Question

If $4\tan \theta = 3$, evaluate$\left( {\dfrac{{4\sin \theta - \cos \theta + 1}}{{4\sin \theta + \cos \theta - 1}}} \right)$.

Answer 1

Hint: The given question is related to the concept of trigonometric functions. Here in this question, we have to evaluate a trigonometric function using the given value i.e.,$4\tan \theta = 3$. In order to start solving this question, we will draw a diagram of a triangle in which we will show the value of trigonometric ratio as we already know that tan is the ratio of perpendicular to base of right-angle triangle. By using Pythagoras theorem, we will get the value of the hypotenuse and then we will use the values of perpendicular, base and hypotenuse to find the values of sin, cos and tan.

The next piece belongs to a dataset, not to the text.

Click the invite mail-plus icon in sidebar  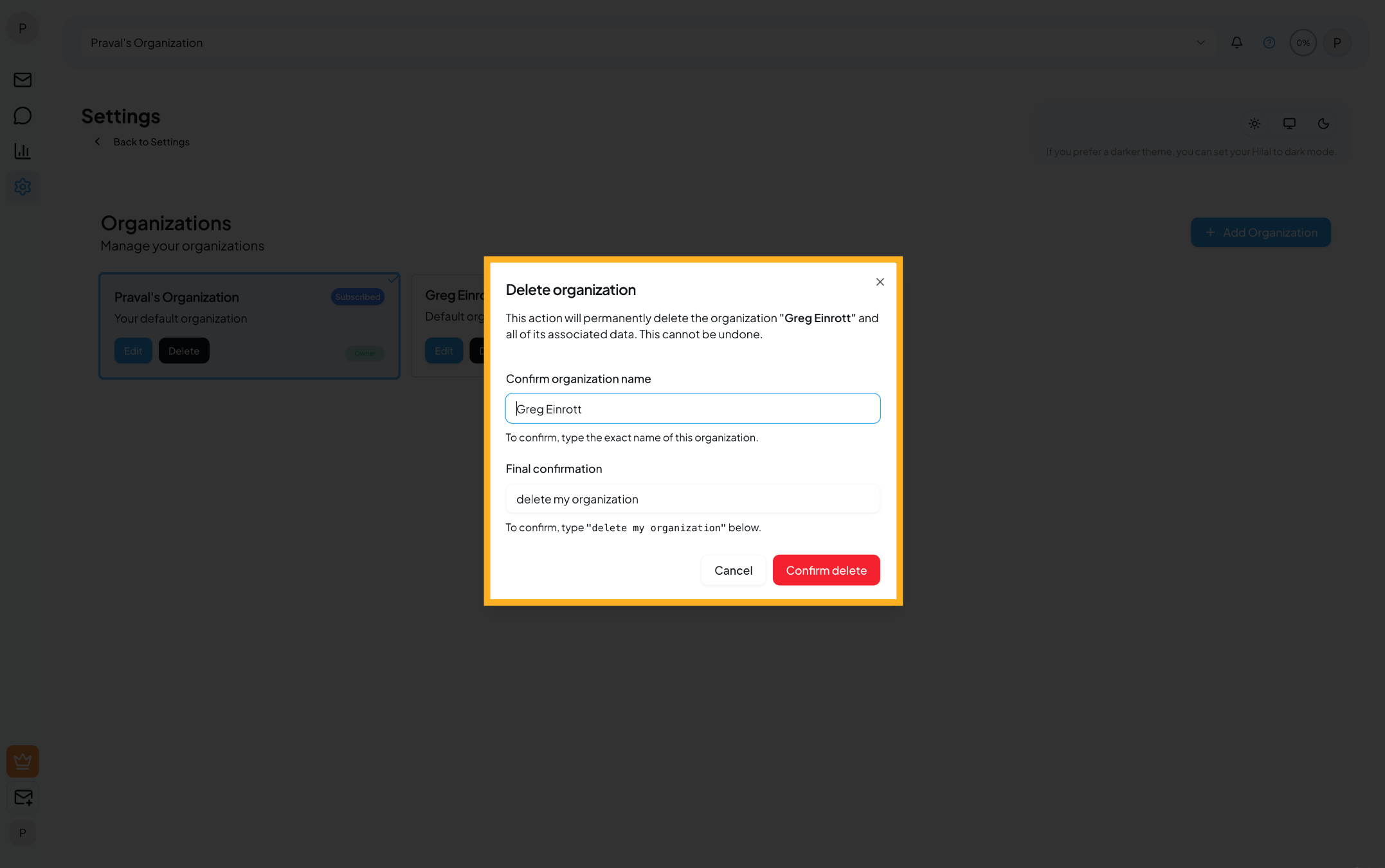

Formula used: ${\left( {Hypotenuse} \right)^2} = {\left( {Perpendicular} \right)^2} + {\left( {Base} \right)^2}$

Complete step-by-step solution:
Given is$4\tan \theta = 3$
From the given, we find that$\tan \theta = \dfrac{3}{4}$
Let us assume that a right-angle triangle ABC is right-angled at B, with one of the acute angles$\theta $.
Since, we know that tan$\theta $is the ratio of perpendicular of $\theta $ to base of $\theta $ i.e.,$\tan \theta = \dfrac{{perpendicular}}{{base}}$
So, we can conclude that the perpendicular =$3$ and base =$4$. This gives us,

Using Pythagoras theorem, we will find the value of the hypotenuse.
$
   \Rightarrow {\left( {Hypotenuse} \right)^2} = {\left( {Perpendicular} \right)^2} + {\left( {Base} \right)^2} \\
   \Rightarrow A{C^2} = B{C^2} + A{B^2} \\
   \Rightarrow {x^2} = {4^2} + {3^2} \\
   \Rightarrow {x^2} = 16 + 9 \\
   \Rightarrow {x^2} = 25 \\
   \Rightarrow x = \pm 5 \\
 $
As length can never be negative so, we ignore $ - 5$. Thus, hypotenuse =$x = 5$. So,
$
 \Rightarrow \tan \theta = \dfrac{{AB}}{{AB}} = \dfrac{3}{4} \\
   \Rightarrow \sin \theta = \dfrac{{BC}}{{AC}} = \dfrac{3}{5} \\
   \Rightarrow \cos \theta = \dfrac{{AB}}{{AC}} = \dfrac{4}{5} \\
 $
Putting values in the given trigonometric function, we get,
$
   \Rightarrow \left( {\dfrac{{4\sin \theta - \cos \theta + 1}}{{4\sin \theta + \cos \theta - 1}}} \right) = \left( {\dfrac{{4 \times \dfrac{3}{5} - \dfrac{4}{5} + 1}}{{4 \times \dfrac{3}{5} + \dfrac{4}{5} - 1}}} \right) \\
   \Rightarrow \left( {\dfrac{{\dfrac{{12 - 4 + 5}}{5}}}{{\dfrac{{12 + 4 - 5}}{5}}}} \right) \\
   \Rightarrow \dfrac{{13}}{{11}} \\
 $

Therefore, the required answer is $\dfrac{{13}}{{11}}$.

Note: In this above question, we drew a figure of a triangle. Drawing a figure really helped to solve the question. While solving any trigonometric ratio related question, it is highly recommended to draw a diagram which will not only help in clearing the confusion but will also help in easily solving the question.